I stayed in Syracuse quite a while and learned a little of the lumber business. I had quite a few adventures while there. I had struck up an acquaintance with a New York boy, and one evening after work we were sitting on the grass in front of one of the hotels, and seeing the patrol wagon passing, I made the remark, "Some poor bum is going to get a ride," when it pulled up in front of us and we were told to get in. I tried to argue the point with the captain, but it was of no use. We were taken to the station, and the others were sent below while I was kept up for examination. They put me through a light "third degree," measuring me and noting the color of hair and eyes, size of feet, etc.

Finally they stopped measuring and asking questions, and I waited. I saw my friend come up and go out of the door; he did not take time to bid me good-by. I asked the captain if he was through with me, and he did not know what to say. He apologized, and explained that I had been arrested because I looked like a man that had escaped from Auburn.

I felt rather sorry for the captain, not because I was not the escaped prisoner, but because he was so nervous. I could not leave him without a jolly, so I said, "Captain, if you'll come up to the corner I'll treat," patting my pocket in which I had a few pennies. He thanked me and said, "No." I met the captain every night taking his men as far as Salina Street, and we always saluted one another.

My new pal couldn't be got up on Main Street to the postoffice again for anything, and as soon as he earned money enough he took the train for "little old New York." I've met him on the Bowery since I became a missionary there, and we did smile about that ride in the "hurry-up wagon" in Syracuse.

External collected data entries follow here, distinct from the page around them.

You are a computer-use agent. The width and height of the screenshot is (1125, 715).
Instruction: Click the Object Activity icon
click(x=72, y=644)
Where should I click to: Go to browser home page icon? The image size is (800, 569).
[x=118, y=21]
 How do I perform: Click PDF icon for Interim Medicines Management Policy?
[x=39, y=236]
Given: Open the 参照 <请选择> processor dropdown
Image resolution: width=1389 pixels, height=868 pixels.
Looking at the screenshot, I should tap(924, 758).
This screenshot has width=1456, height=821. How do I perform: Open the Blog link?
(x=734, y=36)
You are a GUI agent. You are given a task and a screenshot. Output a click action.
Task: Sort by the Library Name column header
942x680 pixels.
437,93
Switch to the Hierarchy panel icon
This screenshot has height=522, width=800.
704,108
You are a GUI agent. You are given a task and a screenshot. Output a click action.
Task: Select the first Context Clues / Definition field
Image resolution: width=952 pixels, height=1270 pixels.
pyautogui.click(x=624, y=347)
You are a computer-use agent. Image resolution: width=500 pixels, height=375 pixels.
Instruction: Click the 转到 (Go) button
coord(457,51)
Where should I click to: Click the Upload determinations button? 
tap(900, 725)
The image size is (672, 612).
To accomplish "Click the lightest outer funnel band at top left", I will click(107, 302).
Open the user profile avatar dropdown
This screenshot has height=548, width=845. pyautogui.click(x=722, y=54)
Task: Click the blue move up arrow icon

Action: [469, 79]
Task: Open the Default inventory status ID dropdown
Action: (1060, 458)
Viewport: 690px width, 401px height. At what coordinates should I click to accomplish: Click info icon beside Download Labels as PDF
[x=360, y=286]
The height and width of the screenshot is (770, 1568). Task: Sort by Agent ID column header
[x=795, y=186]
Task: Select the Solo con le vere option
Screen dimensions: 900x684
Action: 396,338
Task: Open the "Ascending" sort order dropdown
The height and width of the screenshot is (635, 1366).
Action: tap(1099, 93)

Finally I came back to New York, after being away quite a time, got work in a carpet factory, and was quite steady for a while.

My poor dear mother was sick, sometimes up and oftentimes in bed. I can still see her and hear her say, "David, my poor boy, I do wish you would stop your drinking. I've prayed for you, and will pray until I die. Oh, Dave! I'd die so happy if my only son would stop and be a man!" But that cursed appetite, what a hold it had on me! It seemed as if I couldn't stop if I had been given all the money in the world.

I did love my mother dearly; I didn't care for any one in the world but her. Still, one of the meanest acts I ever did was to my mother. And such a good mother she was; there are not many like her!

She was in bed and had only a few weeks to live. One day she called me to her bedside and said, "Dave, I am going to leave you, never to see you again on this earth, but oh! how I wish you were going to meet me on the other side. Now, Dave, won't you promise me you will?" I said, "Yes, mother, sure I will." And she made me promise then and there that when she was dead, and waiting burial, I would not get drunk, at least while her body was in the house. I went down on my knees and promised her that I'd meet her in heaven.

She died, and the undertaker had been gone but a short time when I began drinking, and the day of the funeral I was pretty drunk. That was one of the meanest things I ever did. But I am sure that sometimes my dear mother looks over the portals of heaven, and sees her boy—a man now, a Christian—and forgives me. And some day, when my time comes, I am going to join her there.

I went from bad to worse, wandering all over, not caring what happened. I took a great many chances. Sometimes I had plenty of money, and at other times I wouldn't have a nickel I could jingle against a tombstone. I boated on the Ohio and Mississippi to New Orleans, then up on the Lakes. I was always wandering, but never at rest, sometimes in prison, and sometimes miles away from human habitation, often remorseful, always wondering what the end would be.